**SUPPLIED INFORMATION:**

━━━━

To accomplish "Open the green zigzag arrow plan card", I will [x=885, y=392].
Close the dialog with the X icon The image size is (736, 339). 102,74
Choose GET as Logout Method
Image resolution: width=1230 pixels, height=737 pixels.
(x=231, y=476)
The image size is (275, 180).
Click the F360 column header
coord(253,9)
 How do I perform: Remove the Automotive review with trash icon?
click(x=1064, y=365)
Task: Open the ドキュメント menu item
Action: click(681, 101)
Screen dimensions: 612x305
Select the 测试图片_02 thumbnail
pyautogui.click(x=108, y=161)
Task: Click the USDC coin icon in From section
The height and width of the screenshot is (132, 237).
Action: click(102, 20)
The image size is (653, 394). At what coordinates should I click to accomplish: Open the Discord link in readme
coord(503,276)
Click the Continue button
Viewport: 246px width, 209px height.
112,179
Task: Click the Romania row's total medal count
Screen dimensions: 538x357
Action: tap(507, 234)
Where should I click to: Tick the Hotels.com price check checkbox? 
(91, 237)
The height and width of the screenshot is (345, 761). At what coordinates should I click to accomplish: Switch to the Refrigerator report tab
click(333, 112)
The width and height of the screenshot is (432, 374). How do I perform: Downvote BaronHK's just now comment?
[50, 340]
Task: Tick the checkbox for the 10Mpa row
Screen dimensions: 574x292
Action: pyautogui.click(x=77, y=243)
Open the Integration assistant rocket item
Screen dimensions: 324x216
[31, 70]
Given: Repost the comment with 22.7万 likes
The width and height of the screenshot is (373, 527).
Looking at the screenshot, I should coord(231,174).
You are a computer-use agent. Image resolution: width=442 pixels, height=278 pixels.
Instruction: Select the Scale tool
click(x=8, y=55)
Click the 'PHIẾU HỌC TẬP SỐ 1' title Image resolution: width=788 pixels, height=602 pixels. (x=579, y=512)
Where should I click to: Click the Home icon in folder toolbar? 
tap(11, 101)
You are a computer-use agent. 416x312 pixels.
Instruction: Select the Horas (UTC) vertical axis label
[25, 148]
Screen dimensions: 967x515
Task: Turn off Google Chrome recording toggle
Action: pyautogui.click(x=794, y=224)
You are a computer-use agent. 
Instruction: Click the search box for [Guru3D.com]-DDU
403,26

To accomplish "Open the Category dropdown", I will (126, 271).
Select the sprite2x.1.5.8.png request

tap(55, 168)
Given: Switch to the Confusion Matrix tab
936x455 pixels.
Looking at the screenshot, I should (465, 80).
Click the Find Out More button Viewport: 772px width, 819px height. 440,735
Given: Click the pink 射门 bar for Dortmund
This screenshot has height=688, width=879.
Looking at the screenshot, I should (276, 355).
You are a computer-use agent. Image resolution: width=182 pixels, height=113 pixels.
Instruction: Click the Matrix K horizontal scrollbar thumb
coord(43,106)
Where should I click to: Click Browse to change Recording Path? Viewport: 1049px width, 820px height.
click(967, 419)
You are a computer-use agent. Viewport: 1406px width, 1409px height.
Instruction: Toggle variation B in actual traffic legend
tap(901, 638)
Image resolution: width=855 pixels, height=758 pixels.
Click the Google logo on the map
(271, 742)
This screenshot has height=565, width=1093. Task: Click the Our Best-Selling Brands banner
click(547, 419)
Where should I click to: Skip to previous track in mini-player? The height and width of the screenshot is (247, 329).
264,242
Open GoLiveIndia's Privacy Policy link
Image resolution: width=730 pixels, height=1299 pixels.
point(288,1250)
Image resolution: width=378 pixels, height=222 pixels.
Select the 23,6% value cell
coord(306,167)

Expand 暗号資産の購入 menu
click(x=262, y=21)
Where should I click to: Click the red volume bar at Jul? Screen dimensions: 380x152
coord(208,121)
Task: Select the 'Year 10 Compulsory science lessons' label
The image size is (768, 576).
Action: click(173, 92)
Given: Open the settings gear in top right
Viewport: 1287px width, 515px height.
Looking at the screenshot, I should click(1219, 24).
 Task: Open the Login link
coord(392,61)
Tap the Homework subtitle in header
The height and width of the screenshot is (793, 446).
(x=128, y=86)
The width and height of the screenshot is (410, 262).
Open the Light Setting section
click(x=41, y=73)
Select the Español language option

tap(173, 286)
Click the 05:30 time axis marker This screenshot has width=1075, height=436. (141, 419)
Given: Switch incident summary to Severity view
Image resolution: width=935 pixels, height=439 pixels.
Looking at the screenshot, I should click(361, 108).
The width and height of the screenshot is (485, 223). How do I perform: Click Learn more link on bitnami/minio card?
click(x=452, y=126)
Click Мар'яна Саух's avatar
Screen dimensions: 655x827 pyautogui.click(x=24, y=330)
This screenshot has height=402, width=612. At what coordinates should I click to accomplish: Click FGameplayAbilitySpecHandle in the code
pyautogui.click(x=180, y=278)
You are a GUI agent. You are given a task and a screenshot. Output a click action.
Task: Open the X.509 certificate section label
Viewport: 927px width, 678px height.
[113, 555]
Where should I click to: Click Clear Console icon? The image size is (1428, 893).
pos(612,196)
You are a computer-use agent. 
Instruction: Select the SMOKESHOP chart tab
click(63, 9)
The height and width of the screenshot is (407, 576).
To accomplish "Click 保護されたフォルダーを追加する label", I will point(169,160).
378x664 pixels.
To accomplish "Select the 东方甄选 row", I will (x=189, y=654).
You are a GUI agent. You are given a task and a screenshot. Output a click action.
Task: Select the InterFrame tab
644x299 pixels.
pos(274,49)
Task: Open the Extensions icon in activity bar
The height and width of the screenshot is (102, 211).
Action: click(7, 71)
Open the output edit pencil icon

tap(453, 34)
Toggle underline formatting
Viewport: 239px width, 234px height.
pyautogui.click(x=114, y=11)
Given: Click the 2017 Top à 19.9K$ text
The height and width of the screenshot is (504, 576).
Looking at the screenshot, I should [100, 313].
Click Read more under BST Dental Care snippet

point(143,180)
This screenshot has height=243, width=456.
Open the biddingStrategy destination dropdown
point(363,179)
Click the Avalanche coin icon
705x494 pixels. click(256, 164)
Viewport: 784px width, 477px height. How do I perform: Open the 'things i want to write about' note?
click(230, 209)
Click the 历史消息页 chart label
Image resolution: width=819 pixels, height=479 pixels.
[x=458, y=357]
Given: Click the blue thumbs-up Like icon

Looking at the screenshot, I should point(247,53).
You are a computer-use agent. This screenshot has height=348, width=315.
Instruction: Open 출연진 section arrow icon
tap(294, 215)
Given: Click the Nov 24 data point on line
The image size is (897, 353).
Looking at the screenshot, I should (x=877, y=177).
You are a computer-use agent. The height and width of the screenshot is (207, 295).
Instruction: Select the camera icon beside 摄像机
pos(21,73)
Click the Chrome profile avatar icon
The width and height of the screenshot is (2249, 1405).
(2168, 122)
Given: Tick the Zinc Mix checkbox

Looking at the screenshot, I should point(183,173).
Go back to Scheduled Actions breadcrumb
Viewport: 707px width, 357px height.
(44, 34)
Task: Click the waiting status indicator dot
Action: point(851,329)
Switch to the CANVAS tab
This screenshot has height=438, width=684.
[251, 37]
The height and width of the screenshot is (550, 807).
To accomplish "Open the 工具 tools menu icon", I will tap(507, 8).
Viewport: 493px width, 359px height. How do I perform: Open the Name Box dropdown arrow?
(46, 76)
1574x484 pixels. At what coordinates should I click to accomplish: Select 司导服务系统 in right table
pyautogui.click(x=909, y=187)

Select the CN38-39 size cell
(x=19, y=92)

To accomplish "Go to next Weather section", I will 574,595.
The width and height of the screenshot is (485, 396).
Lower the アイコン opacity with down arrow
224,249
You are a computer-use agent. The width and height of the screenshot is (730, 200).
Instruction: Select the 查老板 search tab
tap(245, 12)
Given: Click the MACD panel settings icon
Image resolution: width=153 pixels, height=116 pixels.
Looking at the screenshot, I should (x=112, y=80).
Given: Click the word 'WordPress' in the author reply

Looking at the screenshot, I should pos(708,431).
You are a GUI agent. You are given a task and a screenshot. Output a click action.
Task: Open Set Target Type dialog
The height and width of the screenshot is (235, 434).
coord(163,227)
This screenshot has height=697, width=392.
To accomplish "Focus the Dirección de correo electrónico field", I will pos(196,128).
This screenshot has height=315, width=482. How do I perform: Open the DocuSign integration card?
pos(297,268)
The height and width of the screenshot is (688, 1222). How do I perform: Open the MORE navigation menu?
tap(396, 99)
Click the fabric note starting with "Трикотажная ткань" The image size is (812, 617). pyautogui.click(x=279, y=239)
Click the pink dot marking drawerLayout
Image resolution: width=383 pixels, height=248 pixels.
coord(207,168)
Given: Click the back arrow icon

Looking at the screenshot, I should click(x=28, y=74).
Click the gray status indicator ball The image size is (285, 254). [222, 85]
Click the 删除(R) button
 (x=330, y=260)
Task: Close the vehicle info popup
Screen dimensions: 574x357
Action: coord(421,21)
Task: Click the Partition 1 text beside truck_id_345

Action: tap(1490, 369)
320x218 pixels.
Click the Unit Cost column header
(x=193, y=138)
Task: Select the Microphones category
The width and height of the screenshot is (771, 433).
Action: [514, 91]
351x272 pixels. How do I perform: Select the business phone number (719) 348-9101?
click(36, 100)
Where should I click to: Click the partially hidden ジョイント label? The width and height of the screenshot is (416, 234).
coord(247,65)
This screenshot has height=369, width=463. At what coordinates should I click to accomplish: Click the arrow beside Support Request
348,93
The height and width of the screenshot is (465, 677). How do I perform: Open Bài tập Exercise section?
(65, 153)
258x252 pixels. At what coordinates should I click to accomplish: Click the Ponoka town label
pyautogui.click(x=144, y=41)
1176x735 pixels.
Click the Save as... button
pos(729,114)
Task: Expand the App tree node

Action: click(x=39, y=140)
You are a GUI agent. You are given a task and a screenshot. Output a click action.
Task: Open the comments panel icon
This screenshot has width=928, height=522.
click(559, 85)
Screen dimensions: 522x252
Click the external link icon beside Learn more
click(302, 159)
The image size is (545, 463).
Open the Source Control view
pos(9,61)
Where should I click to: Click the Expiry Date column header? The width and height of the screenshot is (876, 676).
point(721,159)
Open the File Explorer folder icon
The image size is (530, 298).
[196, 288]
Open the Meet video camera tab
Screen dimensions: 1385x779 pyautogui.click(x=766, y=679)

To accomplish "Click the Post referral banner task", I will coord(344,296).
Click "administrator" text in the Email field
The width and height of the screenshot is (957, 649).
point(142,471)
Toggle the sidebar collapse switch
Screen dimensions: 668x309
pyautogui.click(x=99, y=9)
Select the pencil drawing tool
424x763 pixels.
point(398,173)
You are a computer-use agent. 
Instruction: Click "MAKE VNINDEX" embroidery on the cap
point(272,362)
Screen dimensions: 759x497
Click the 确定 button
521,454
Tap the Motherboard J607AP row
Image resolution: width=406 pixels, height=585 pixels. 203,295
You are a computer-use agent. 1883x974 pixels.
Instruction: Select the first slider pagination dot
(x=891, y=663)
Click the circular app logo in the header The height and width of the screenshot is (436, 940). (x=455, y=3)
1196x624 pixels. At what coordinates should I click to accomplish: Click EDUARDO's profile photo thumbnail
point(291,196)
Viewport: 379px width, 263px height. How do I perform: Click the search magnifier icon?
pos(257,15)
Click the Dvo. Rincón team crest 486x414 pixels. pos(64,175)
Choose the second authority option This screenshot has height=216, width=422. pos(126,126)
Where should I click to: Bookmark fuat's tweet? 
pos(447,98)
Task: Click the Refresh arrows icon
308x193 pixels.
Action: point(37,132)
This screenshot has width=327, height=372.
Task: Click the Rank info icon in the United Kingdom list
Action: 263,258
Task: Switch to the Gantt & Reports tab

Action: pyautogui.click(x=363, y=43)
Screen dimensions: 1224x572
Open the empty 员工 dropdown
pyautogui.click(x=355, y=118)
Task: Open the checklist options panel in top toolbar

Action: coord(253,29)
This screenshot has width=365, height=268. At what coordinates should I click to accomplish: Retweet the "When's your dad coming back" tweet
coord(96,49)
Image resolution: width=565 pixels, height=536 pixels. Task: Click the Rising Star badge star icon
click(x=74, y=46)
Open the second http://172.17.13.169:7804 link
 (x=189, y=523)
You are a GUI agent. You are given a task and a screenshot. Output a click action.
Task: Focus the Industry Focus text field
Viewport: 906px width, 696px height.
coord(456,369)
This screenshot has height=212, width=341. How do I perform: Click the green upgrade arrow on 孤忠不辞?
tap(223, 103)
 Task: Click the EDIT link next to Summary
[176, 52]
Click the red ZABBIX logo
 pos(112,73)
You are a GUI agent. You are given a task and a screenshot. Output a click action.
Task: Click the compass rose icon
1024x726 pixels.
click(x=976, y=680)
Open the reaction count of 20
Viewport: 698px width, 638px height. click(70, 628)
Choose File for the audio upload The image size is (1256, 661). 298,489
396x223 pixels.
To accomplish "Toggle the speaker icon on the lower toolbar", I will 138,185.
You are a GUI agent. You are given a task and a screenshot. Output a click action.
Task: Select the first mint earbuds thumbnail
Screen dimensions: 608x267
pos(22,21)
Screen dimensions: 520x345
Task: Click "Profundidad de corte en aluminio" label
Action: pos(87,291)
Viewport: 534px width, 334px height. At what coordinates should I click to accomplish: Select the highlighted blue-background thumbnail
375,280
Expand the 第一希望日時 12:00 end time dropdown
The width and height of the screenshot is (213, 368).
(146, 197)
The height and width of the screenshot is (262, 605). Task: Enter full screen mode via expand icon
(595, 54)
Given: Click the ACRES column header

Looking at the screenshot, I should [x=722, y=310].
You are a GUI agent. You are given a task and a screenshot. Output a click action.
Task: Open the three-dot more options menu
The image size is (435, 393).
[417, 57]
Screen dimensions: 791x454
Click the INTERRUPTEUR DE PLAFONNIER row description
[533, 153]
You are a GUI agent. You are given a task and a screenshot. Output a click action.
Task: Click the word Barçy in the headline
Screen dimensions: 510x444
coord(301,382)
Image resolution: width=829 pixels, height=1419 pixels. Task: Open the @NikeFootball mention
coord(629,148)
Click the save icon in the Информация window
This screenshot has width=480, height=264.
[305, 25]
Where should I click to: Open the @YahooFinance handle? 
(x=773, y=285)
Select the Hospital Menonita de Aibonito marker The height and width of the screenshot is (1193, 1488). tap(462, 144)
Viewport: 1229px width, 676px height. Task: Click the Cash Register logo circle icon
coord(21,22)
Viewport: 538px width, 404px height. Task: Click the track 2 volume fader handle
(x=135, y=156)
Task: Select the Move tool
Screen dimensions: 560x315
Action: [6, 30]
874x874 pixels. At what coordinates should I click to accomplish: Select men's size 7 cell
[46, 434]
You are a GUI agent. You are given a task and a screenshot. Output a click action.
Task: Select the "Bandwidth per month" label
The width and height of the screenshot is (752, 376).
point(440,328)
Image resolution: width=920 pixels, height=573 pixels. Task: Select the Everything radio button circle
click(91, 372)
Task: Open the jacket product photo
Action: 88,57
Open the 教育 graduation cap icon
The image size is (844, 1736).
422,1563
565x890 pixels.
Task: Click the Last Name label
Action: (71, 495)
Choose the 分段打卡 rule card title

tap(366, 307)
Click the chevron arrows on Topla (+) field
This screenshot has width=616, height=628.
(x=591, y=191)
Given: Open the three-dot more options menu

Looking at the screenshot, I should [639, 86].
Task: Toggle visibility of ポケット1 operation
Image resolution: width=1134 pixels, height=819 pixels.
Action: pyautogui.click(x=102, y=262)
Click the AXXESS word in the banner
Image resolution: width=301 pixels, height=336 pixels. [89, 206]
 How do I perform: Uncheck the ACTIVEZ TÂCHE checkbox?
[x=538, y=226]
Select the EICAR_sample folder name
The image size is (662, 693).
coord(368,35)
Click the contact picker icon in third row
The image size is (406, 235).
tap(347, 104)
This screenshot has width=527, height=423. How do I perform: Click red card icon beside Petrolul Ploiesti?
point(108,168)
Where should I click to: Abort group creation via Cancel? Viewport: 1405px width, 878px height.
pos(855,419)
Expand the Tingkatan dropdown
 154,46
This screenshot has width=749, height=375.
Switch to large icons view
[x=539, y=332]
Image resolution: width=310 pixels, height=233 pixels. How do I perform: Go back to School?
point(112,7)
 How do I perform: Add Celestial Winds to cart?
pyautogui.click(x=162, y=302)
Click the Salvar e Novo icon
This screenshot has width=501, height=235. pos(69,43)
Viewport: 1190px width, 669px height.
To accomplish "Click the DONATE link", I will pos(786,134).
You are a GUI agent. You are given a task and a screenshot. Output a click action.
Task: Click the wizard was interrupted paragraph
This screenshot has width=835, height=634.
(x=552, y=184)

━━━━

**WORK INSTRUCTION:** Of the entries above, repeat exactly the lines between the line with "Task: Open the comments panel icon" and the line with "Click the Dvo.", inclusive, and no others.

**THE COMPLETED TASK:**
Task: Open the comments panel icon
This screenshot has width=928, height=522.
click(559, 85)
Screen dimensions: 522x252
Click the external link icon beside Learn more
click(302, 159)
The image size is (545, 463).
Open the Source Control view
pos(9,61)
Where should I click to: Click the Expiry Date column header? The width and height of the screenshot is (876, 676).
point(721,159)
Open the File Explorer folder icon
The image size is (530, 298).
[196, 288]
Open the Meet video camera tab
Screen dimensions: 1385x779 pyautogui.click(x=766, y=679)

To accomplish "Click the Post referral banner task", I will coord(344,296).
Click "administrator" text in the Email field
The width and height of the screenshot is (957, 649).
point(142,471)
Toggle the sidebar collapse switch
Screen dimensions: 668x309
pyautogui.click(x=99, y=9)
Select the pencil drawing tool
424x763 pixels.
point(398,173)
You are a computer-use agent. 
Instruction: Click "MAKE VNINDEX" embroidery on the cap
point(272,362)
Screen dimensions: 759x497
Click the 确定 button
521,454
Tap the Motherboard J607AP row
Image resolution: width=406 pixels, height=585 pixels. 203,295
You are a computer-use agent. 1883x974 pixels.
Instruction: Select the first slider pagination dot
(x=891, y=663)
Click the circular app logo in the header The height and width of the screenshot is (436, 940). (x=455, y=3)
1196x624 pixels. At what coordinates should I click to accomplish: Click EDUARDO's profile photo thumbnail
point(291,196)
Viewport: 379px width, 263px height. How do I perform: Click the search magnifier icon?
pos(257,15)
Click the Dvo. Rincón team crest 486x414 pixels. pos(64,175)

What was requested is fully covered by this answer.